El gobierno nacional, por su parte, sigue eligiendo a Cristina Kirchner como antagonista. Le sirve para mantener viva la narrativa del pasado corrupto, para justificar una cruzada moral que, en los hechos, se diluye en nombramientos a dedo, pactos opacos y manejos oscuros del poder. Pero curiosamente, se cuida de no confrontar con la misma energía a Mauricio Macri y su círculo íntimo, quienes también contribuyeron a vaciar de legitimidad a las instituciones.

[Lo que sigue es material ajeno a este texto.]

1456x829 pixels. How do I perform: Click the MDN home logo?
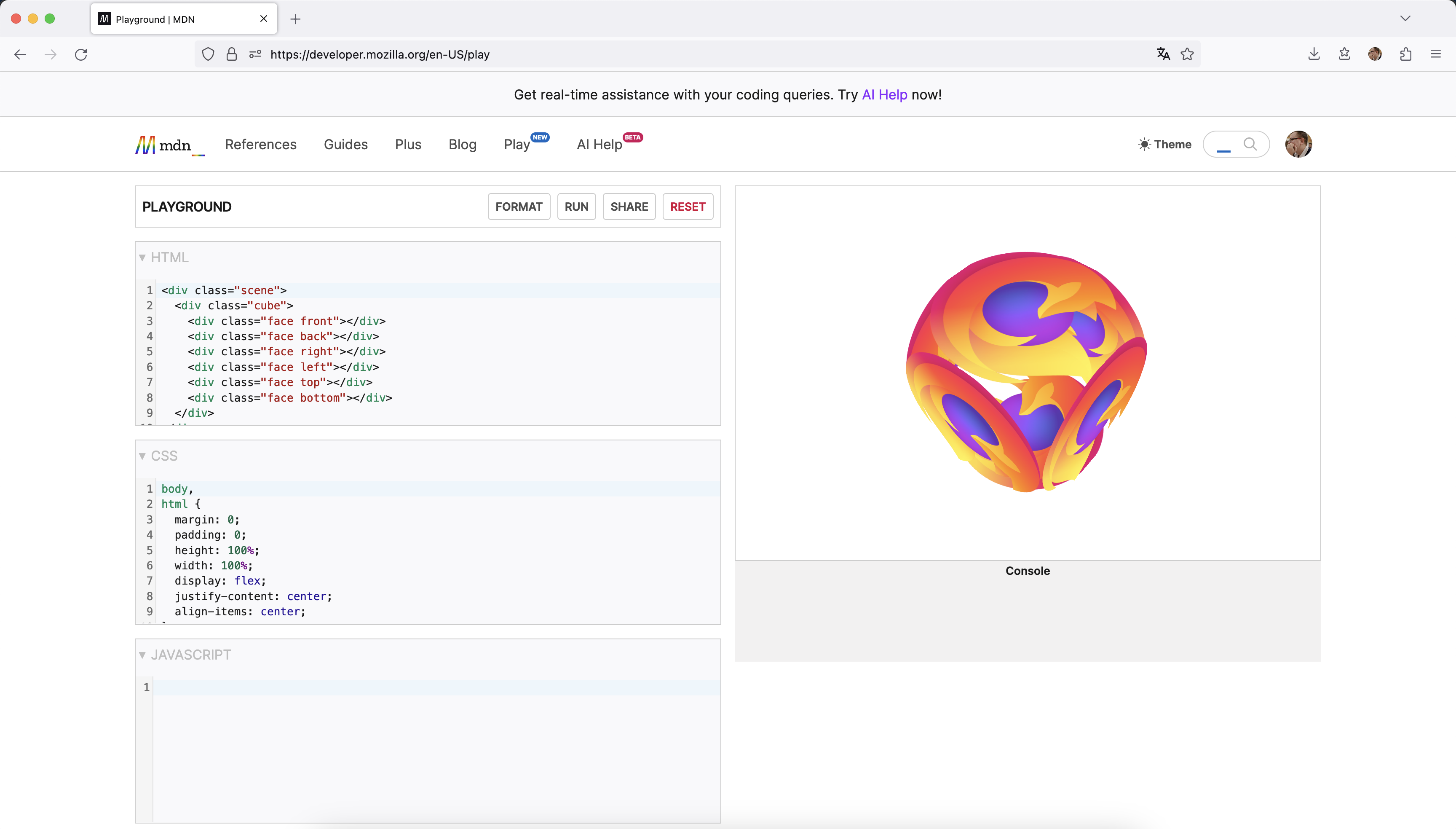[169, 144]
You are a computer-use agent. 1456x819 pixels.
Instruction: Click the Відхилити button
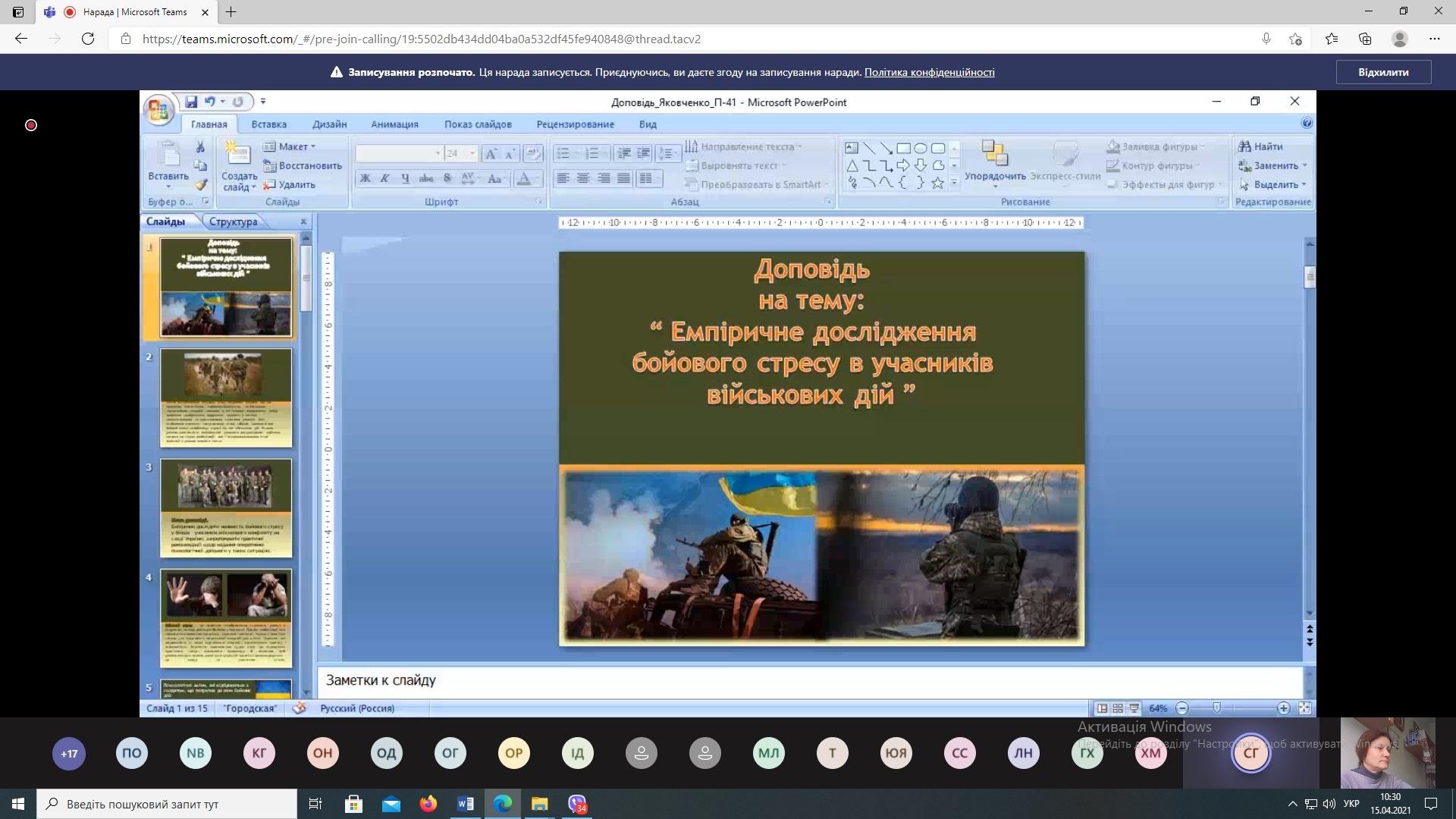(x=1383, y=72)
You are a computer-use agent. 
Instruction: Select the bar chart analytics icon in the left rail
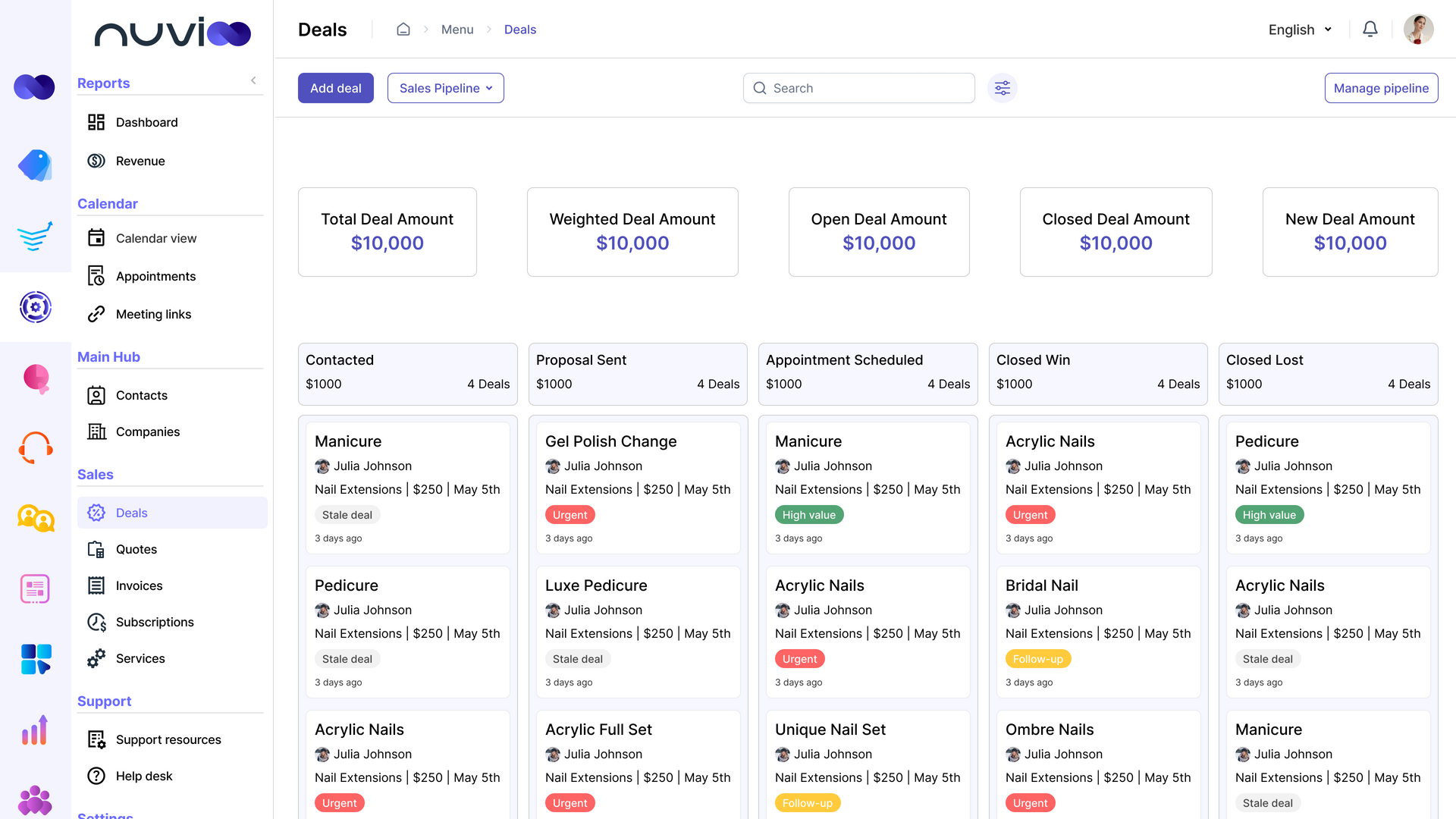35,730
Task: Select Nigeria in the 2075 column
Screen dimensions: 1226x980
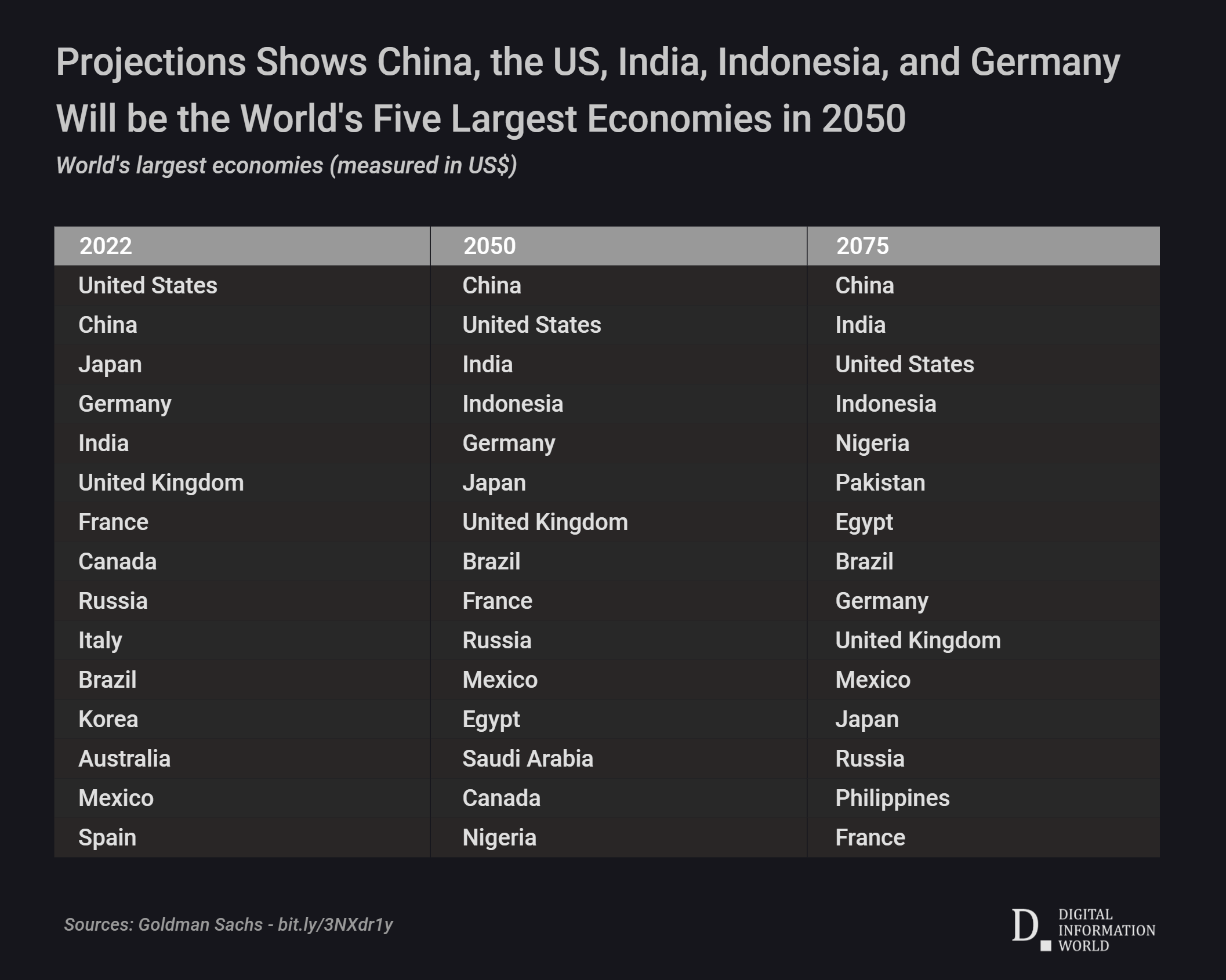Action: [872, 443]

Entonces, ¿de verdad podemos hablar de gobiernos de unidad? ¿Podemos seguir creyendo en el diálogo, cuando los líderes que deberían marcar el camino solo promueven el odio? ¿Qué se les puede pedir a los ciudadanos, si los referentes actúan más como boxeadores que como representantes?
La política argentina está jugando con monstruos: el monstruo del ego, el monstruo del rencor, el monstruo de la impunidad. Y cuando se juega con monstruos, nadie sale ileso.
Es hora de que los políticos se pongan a derecho. Que dejen de esconderse detrás de candidaturas o relatos victimistas. Si alguna vez hablaron de justicia, de nuestros hijos, de un país mejor, entonces empiecen por respetar la ley. El pueblo seguirá juzgando. Y lo hará, como siempre, con la herramienta más poderosa que le queda: el voto.
“Servirse de un cargo público para enriquecimiento personal resulta no ya inmoral, sino criminal y abominable.”